5. Writing Assembly Code: AArch64
Writing code in assembly language gives us fine-grained control over the executed instructions. This section will cover the basics and our first math kernel. Once we are firm in using assembly language, we’ll use these skills to write high performance kernels for small GEMMs.
5.1. A New World
We get started by repeating the concepts introduced in the lectures. This part is freestyle and aims at getting more comfortable with our new knowledge and tools.
Tasks
Choose one or two assembly examples from the lectures. For these examples, follow the lectures to perform the following steps:
Use the assembler to generate machine code.
Run and test your obtained machine code by writing C/C++ drivers.
Create hex-dumps of the assembled code.
Use the disassembler.
Modify the code to illustrate and test the following two concepts:
Aliases are syntactic sugar, we can replace them with the underlying instructions. Of course, this implies that you chose an example with an alias.
Instead of mnemonics one can also write machine code directly.
5.2. GDB and Valgrind
Being beginners, writing code in assembly language can be error-prone. The tools GDB and Valgrind, are helpful when debugging our code.

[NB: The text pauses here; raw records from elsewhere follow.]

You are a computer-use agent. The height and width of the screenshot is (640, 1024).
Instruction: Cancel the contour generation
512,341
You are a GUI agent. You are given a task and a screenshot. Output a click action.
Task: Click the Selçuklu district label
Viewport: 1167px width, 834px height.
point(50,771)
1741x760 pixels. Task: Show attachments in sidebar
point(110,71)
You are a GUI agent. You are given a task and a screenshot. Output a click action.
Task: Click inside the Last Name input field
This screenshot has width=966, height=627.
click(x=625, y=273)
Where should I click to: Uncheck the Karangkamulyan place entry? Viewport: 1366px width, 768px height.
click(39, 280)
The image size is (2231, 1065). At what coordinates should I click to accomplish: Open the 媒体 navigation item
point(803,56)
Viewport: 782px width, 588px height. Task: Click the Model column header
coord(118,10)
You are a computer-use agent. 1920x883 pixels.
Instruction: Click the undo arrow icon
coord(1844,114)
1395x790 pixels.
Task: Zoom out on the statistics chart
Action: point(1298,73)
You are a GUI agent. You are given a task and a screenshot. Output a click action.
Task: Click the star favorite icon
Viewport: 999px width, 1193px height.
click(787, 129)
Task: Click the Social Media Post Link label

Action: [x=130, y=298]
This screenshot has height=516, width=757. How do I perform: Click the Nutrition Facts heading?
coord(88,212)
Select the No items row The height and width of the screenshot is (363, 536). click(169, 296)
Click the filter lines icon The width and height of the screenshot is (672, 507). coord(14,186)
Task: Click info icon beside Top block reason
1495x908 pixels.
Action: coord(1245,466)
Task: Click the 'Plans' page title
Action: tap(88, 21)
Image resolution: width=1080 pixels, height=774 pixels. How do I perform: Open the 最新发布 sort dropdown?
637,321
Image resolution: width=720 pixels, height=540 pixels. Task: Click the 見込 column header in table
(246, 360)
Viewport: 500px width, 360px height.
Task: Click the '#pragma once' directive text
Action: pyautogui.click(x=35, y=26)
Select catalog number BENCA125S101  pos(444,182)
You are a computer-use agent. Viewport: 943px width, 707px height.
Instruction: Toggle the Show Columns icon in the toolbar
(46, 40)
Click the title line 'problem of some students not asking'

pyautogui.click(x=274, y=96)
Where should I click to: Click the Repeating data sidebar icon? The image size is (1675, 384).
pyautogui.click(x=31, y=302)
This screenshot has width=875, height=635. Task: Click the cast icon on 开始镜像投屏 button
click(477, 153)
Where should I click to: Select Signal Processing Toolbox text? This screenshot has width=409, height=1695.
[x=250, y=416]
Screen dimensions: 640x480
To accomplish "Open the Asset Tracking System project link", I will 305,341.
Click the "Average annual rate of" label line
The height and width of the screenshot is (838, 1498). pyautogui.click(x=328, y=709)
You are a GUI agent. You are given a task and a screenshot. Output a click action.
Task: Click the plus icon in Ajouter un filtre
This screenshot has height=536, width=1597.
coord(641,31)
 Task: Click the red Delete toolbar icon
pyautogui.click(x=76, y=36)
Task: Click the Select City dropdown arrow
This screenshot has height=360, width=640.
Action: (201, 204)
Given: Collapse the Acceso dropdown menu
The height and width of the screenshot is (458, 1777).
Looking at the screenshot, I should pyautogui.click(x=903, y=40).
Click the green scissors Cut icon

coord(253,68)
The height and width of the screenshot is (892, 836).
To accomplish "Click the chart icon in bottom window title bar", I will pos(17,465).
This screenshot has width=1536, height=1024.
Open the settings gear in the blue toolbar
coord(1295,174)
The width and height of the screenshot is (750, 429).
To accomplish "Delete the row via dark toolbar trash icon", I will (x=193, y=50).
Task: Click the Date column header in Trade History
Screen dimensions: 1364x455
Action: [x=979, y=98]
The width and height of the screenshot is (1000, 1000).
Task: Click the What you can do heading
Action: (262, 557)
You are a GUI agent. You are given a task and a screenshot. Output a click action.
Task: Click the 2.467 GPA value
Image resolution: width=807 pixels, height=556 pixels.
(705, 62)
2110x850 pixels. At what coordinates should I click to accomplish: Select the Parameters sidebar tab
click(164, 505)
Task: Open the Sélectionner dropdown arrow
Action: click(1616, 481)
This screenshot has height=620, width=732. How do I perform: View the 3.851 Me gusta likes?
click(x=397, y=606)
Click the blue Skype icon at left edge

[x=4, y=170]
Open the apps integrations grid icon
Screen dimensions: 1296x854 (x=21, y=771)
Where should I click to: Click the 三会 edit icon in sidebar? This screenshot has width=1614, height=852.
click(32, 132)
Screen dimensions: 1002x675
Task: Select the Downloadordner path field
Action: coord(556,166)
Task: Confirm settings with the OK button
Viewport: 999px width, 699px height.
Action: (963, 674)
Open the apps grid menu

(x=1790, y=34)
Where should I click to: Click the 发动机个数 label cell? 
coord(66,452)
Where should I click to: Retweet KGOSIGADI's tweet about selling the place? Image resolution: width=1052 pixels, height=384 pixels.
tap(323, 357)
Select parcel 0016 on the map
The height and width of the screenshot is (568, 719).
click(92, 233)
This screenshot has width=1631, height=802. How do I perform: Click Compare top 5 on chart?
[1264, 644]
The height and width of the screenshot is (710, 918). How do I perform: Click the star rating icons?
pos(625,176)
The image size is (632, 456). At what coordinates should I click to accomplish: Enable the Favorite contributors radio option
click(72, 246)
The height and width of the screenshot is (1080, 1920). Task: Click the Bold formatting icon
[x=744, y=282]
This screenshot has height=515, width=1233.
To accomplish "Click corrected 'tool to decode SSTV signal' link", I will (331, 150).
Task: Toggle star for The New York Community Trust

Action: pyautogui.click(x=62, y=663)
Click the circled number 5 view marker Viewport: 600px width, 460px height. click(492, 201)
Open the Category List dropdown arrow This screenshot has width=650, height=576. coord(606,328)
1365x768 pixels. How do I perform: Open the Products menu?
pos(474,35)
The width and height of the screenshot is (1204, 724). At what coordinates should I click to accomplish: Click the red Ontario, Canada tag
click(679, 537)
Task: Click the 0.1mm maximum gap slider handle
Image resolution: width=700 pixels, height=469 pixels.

We’ll get used to both tools by trying out the following code:
1 .text
2 .align 4
3 .type load_asm, %function
4 .global load_asm
5load_asm:
6 ldr x1, [x0, #8]!
7 ldp x2, x3, [x0]
8 ldp x4, x5, [x0, #16]
9
10 ret
11 .size load_asm, (. - load_asm)
1#include <cstdint>
2#include <cstdlib>
3
4extern "C" {
5 void load_asm( uint64_t const * i_a );
6}
7
8int main() {
9 uint64_t * l_a = new uint64_t[10];
10 for( unsigned short l_va = 0; l_va < 10; l_va++ ) {
11 l_a[l_va] = (l_va+1)*100;
12 }
13
14 // ok
15 load_asm( l_a+2 );
16
17 // not ok #1
18 // load_asm( l_a+12 );
19
20 // not ok #2
21 // load_asm( l_a+8 );
22
23 // not ok #3
24 // load_asm( l_a+6 );
25
26 delete[] l_a;
27
28 return EXIT_SUCCESS;
29}
Tasks
Explain the assembly code. When executing the function-call
load_asm( l_a+2 )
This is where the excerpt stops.